Na quinta-feira aconteceu novamente e, na volta do trabalho, no final do dia, a dor começou a piorar muito. Meu peito queimava. E como durante toda a gestação água com limão me fez bem, levantei para fazer um copo. Nem consegui. Ao levantar, os sintomas pioraram.
A queimação no meio do peito estava muito forte. Comecei a suar frio e percebi que a dor estava radiando para o meu braço esquerdo. Meu pai morreu por problemas no coração, minha mãe infartou e meu irmão já tinha passado por uma cirurgia no coração. Conhecia aqueles sintomas.
Levamos quatro minutos da minha casa ao hospital. Quando a enfermeira me viu, pediu outro eletrocardiograma. Nele foi identificado que estava infartando. Estava com 22 semanas de gestação.
A partir daí não conseguia mais raciocinar direito. O cardiologista que viu meu exame percebeu que eu precisava fazer um cateterismo naquele momento. Estava acordada durante todo o procedimento. Por conta da gravidez, não sabiam qual anestesia era seguro me dar.
Passei alguns dias na UTI cardiológica sendo acompanhada pelos médicos. Depois da alta, passaram a me acompanhar ainda mais de perto. Com 35 semanas precisei ser internada. Não podia correr o risco de entrar em trabalho de parto para não comprometer meu coração.
Precisei de anestesia geral na hora de dar à luz, o que foi um baque.
Meu filho, Stephan, nasceu com 37 semanas e nada aconteceu com ele. Meu coração resetou quando o conheci. Só o vi por chamada de vídeo 24 horas após o parto, porque precisei voltar para a UTI cardiológica e meu filho foi para a UTI neonatal.
Os médicos tiveram muito cuidado para que as medicações não o afetassem, mas, mesmo assim, não pude amamentar. Ele foi introduzido à fórmula ainda na maternidade. Foi difícil, mas entendi que era necessário."
20 grávidas infartam por ano no Brasil
O caso assusta, mas ele é raro. "A incidência gira em torno de 3 infartos a cada 100 mil partos, segundo dados da OMS. O que representa 20 gestantes por ano no Brasil", explica Rafael Domiciano, médico e coordenador de cardiologia do Hospital São Luiz Anália Franco (SP). Ele foi o responsável pelos cuidados de Ana Cristina.
Segundo o especialista, os riscos de infarto durante a gestação aumentam após os 40 anos e o histórico familiar é primordial para que a mulher se mantenha atenta a pequenos detalhes.
"Nesse caso, partimos do pressuposto que a questão cardíaca pode ser genética.
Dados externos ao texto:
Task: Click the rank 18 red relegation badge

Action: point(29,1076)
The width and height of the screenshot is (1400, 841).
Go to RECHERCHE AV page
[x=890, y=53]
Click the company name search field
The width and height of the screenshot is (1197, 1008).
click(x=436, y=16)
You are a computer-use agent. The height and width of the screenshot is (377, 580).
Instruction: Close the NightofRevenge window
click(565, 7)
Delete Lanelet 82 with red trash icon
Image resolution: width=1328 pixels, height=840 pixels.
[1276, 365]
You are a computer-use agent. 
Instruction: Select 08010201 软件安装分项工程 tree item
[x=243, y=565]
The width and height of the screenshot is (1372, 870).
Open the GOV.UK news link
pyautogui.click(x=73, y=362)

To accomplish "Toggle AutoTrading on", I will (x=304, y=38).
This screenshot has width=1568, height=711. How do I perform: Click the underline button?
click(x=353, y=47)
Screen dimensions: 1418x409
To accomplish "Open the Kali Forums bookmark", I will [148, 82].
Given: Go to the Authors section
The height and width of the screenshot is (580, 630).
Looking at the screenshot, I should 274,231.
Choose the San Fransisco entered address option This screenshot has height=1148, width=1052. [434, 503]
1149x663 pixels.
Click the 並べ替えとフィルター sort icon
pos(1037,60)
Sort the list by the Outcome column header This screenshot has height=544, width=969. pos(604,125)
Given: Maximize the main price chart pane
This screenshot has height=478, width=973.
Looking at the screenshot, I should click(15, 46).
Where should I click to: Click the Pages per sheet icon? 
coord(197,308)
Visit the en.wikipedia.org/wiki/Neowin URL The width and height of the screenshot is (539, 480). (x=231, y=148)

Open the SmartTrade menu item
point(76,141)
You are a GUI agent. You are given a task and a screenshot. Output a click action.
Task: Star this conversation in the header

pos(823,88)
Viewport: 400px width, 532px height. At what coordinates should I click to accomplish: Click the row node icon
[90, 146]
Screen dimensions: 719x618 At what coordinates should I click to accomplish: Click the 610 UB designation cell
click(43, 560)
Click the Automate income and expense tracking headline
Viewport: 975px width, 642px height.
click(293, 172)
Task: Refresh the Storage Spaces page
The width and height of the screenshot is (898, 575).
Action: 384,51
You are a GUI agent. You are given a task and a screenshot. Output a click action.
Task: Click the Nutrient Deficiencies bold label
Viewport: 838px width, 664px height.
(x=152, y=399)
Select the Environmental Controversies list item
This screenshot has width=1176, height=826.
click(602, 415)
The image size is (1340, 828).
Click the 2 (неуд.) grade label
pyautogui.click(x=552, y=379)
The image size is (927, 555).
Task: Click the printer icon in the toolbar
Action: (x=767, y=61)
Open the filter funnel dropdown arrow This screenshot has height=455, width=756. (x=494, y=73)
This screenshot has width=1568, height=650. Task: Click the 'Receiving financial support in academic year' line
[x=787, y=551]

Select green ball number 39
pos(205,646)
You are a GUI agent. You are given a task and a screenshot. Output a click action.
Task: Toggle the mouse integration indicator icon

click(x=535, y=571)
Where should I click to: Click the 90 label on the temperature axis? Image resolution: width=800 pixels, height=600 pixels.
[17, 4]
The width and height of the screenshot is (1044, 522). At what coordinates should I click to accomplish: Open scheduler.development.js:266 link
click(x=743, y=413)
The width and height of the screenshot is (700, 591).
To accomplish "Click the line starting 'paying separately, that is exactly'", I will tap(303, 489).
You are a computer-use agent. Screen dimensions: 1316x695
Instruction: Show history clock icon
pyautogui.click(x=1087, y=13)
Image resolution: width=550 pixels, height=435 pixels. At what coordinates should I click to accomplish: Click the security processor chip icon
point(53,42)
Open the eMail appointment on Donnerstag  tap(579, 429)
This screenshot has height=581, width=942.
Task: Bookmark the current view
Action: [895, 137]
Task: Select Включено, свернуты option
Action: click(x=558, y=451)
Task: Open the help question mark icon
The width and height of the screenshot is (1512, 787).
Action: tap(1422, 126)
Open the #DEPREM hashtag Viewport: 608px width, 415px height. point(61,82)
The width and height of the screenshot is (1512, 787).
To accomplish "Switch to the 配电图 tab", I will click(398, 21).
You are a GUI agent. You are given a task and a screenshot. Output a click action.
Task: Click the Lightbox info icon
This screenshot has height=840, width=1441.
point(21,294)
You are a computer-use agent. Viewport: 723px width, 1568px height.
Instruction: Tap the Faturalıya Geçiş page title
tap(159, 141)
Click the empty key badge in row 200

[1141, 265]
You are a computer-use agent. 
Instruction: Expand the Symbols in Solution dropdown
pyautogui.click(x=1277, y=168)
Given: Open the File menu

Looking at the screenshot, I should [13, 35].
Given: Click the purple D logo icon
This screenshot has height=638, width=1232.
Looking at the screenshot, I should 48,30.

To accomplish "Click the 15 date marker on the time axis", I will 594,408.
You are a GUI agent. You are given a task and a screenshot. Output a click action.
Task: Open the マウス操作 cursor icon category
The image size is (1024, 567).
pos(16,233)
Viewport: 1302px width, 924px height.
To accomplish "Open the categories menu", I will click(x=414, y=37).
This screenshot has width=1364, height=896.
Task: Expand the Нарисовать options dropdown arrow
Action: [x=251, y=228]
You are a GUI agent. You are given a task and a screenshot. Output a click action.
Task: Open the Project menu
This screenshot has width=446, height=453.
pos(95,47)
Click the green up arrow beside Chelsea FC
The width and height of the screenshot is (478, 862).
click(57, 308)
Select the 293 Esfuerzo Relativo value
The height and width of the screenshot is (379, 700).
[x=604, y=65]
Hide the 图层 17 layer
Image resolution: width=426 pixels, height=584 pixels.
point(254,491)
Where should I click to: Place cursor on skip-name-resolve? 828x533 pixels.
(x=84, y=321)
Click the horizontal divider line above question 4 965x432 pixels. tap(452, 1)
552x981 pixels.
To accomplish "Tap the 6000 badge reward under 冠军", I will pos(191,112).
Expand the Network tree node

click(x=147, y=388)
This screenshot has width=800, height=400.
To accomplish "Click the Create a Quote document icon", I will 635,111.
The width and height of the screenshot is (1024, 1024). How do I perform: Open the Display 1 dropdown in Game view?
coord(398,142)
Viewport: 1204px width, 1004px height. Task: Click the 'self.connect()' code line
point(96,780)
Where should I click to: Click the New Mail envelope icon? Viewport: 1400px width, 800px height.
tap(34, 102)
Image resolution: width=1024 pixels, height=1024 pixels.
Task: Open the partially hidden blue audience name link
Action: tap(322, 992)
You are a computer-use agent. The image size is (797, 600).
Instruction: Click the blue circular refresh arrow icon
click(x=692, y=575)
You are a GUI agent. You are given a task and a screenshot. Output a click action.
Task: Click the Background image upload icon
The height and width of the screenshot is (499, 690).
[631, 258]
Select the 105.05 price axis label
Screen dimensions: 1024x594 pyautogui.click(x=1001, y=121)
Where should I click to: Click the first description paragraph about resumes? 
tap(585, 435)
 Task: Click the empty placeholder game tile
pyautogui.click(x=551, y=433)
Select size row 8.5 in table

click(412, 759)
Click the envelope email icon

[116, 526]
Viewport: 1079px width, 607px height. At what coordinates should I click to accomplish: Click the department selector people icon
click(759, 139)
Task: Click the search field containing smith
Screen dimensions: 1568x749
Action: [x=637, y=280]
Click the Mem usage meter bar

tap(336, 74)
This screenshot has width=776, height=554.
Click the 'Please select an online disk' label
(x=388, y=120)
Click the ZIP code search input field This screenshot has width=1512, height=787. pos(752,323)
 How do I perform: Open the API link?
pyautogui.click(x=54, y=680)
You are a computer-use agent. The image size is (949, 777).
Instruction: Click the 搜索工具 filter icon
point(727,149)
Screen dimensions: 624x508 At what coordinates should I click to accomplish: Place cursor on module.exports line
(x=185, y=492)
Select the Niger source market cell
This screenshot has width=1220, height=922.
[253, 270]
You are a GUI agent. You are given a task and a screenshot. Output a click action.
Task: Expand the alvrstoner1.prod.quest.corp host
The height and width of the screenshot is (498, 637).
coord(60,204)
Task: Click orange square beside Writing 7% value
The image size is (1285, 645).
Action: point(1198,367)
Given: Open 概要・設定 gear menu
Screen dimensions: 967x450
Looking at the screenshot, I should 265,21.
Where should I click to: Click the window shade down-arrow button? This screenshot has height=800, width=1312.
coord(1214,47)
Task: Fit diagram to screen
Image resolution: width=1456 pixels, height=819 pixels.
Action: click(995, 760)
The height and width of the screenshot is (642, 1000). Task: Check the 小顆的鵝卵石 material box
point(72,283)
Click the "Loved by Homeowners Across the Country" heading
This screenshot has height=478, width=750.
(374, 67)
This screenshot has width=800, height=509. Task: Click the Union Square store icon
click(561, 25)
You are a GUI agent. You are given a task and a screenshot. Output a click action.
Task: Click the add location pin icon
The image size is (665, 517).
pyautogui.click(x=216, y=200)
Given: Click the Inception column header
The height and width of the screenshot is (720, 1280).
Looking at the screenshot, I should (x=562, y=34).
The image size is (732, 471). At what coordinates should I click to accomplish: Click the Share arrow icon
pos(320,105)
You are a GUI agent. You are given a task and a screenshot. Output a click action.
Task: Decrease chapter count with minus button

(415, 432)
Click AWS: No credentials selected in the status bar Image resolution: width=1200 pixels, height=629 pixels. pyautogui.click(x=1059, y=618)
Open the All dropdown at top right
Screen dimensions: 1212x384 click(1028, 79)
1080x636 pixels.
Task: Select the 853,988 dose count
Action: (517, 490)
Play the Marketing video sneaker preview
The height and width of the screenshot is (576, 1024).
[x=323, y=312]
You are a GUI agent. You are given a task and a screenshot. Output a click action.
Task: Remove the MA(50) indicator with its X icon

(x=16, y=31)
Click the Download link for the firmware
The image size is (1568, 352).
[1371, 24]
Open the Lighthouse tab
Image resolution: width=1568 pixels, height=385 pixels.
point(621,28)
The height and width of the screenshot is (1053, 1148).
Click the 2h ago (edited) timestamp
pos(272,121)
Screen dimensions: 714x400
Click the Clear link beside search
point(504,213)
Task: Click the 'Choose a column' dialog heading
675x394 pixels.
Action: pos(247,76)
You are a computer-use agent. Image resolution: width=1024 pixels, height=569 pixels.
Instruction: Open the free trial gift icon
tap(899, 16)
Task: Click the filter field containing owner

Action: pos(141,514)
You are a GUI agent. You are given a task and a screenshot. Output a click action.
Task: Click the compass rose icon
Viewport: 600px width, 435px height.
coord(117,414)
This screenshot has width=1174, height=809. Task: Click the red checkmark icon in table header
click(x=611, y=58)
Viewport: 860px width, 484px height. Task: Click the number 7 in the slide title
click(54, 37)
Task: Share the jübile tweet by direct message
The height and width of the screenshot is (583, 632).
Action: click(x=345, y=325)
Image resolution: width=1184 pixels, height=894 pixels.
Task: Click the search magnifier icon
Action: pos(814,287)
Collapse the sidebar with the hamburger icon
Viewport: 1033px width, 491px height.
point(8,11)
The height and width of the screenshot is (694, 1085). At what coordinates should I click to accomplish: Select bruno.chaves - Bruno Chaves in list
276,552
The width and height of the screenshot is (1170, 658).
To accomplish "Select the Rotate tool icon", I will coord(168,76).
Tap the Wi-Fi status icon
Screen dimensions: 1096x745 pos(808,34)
Por isso, se alguém com esse histórico estiver pensando em engravidar é importante fazer um check-up para que os fatores de risco sejam analisados", explica Domiciano.
O cardiologista Edmo Atique Gabriel, colunista de VivaBem, afirma que os sintomas típicos de infarto para uma grávida são os mesmos que pessoas não gestantes:
- sensação de pressão no tórax, que pode durar meia hora
- formigamento no braço esquerdo
- transpiração gelada
- palidez cutânea
- algum sintoma digestivo, como náusea e dor do estômago
"Ana Cristina tomou a conduta correta de ir para o hospital imediatamente. Quando você sente uma dor forte e persistente no peito, que não está acostumado a sentir, e desconforto ao respirar, precisa procurar ajuda médica", diz Atique Gabriel.
Leopoldo Piegas, cardiologista do HCor (SP), explica que o cateterismo, procedimento que Ana Cristina precisou fazer ainda grávida, tem duas funções.
Primeiro, ele é usado como um exame, geralmente para diagnosticar doenças nas artérias coronárias.
Depois, se identificada alguma lesão, o procedimento leva o stent, espécie de mola metálica que mantém as paredes da artéria abertas, até o local em que há obstrução por placas de gordura.
Quando essa placa é pequena, não gera sintomas, mas ao se romper, joga gordura na circulação e o organismo forma um coágulo, que pode obstruir parcial ou totalmente a artéria.
"É como se explodisse e o sangue não consegue passar. Se fechar totalmente a artéria, o indivíduo tem um infarto", explica Piegas.
*Com informações de uma reportagem publicada em 20/10/2021.